Как ранним утром другая женщина-художница достает холст и думает, кого бы изобразить. Некоторых можно вызвонить уже сейчас. Но их нужно поить кофе, приводить в порядок, настраивать. Не пойти ли поискать натуру вот так, наугад?
Это какая-то из Вериных «встреч» из дневника. Или я сама уже додумала?
Облака принялись кучерявиться какой-то крашеной блондинкой. Такая натура ей бы точно не подошла.
В метро привычная пара: молодой милиционер делится сердечными делами с немолодой контролершей, громко.
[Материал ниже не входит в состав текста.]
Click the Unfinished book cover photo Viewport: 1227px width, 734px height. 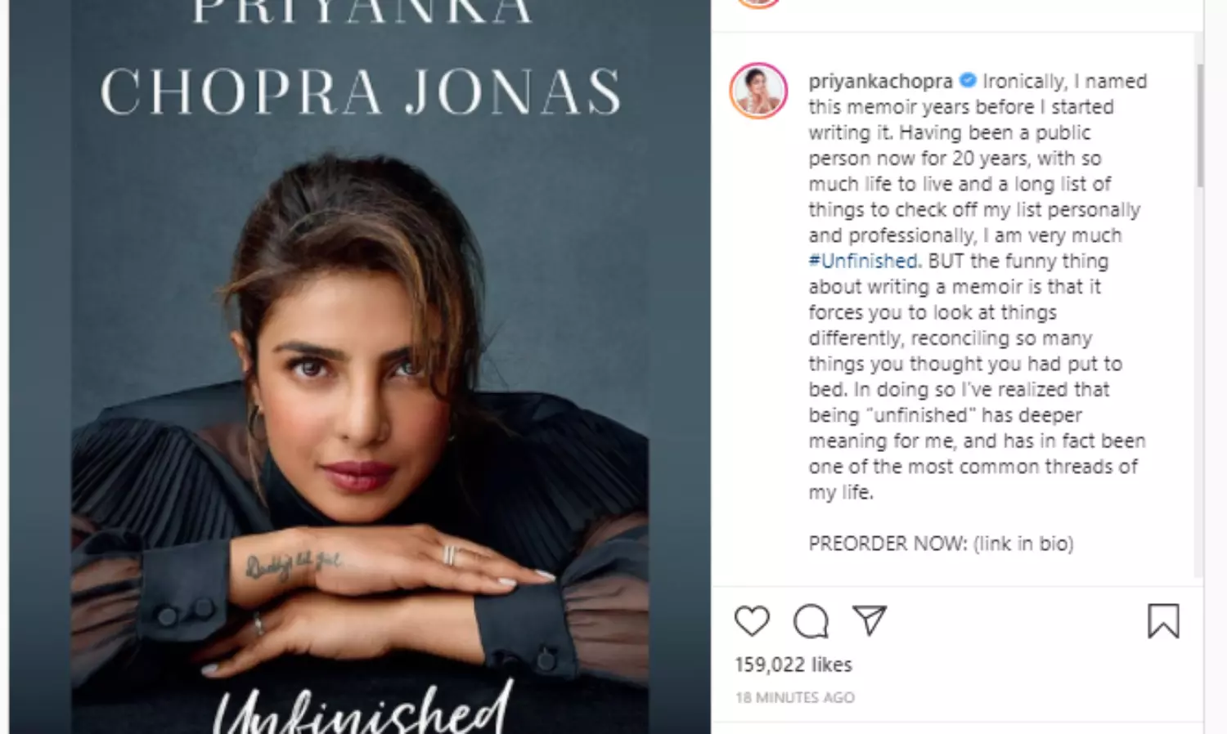click(360, 367)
Здесь никто никогда никого не стесняется.
Расхристанная седая женщина, шуба в пол нараспашку. Выше на голову толпу. Такие закаленные старухи в метро просто пролетом, пересадкой к Гималаям, и никогда не присаживаются. За спиной рюкзак размером с небольшого теленка. Наверное, Лени будет вот такой.
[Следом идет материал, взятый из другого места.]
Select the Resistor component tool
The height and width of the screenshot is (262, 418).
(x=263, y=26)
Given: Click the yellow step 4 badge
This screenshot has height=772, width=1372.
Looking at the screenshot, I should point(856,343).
В вагоне молодая, стриженая, сдобная, листает смартфон, пакет с едой между ног, сидит напротив. Напомнила старую меня.
Серые куртки и воробьи на тропе от метро к остановке рабочего шаттла. Ярко-грязный супермаркет, один из тех самых форпостов на границе города, одиноко громок и весел, оглашает унылую окраинную равнину песнями о Калифорнии, о превратностях любви, о прошлом Рождестве, когда все было так хорошо.
Коллега догоняет меня, хлопает по плечу, еще один. И я на время забываю об истории чужой любви, которая зачем-то возникла в моей жизни, сбила и скрылась без следа, как красивая ворованная машина, пять лет назад. А я вроде до сих пор стою на том же месте и смотрю ей вслед, пытаясь понять, что это было и при чем тут я.
***
На работе все посмотрели новое кино про тех самых девушек. Все смакуют подробности. Некоторые сходили дважды, взяв с собой своих парней, чтобы их как-то воодушевить. Но и это не сработало. И они грустят об этом вслух, куря и никого не стесняясь. Парит.
Вдруг – ливень, бешенство, замазало стекла. Коллеги сразу пришибленные, спрятались по углам. И в офисе почти так же уютно, как у Веры в подвале. Где, возможно, бывали те самые девушки. И те самые подробности, пока меня не было. Но это неважно. Снова ясно.
В свежем воздухе из окон, в криках обсохших стрижей проходит вторая половина дня. Чайки, как грибы, облепили крышу ангара далеко внизу. И снова вечер.
Изредка сирены скорой помощи увозят кого-то подальше от ворот и святого Петра с ключами. Или от геенны огненной. Вот так и должны звучать настоящие сирены – оглушительно тревожно, чтобы никто не поддался их чарам.
Дома трепещут синички на балконе, но моему коту невдомек, что с ними делать. Он бы тоже не впечатлился тем самым кино.
Май подошел к концу, но ничего не происходило. Мы с приятелем открыли сезон баров и ни в чем себе не отказывали. Ему совсем нечем было заняться. Очередные курсы по чему-то закончились, и он не мог решить, наскучило ему и начать новые или продолжить эти. А дома его никто не ждал, кроме сериалов и пары сайтов для знакомств и фривольностей. Была жена, но она не ждала его.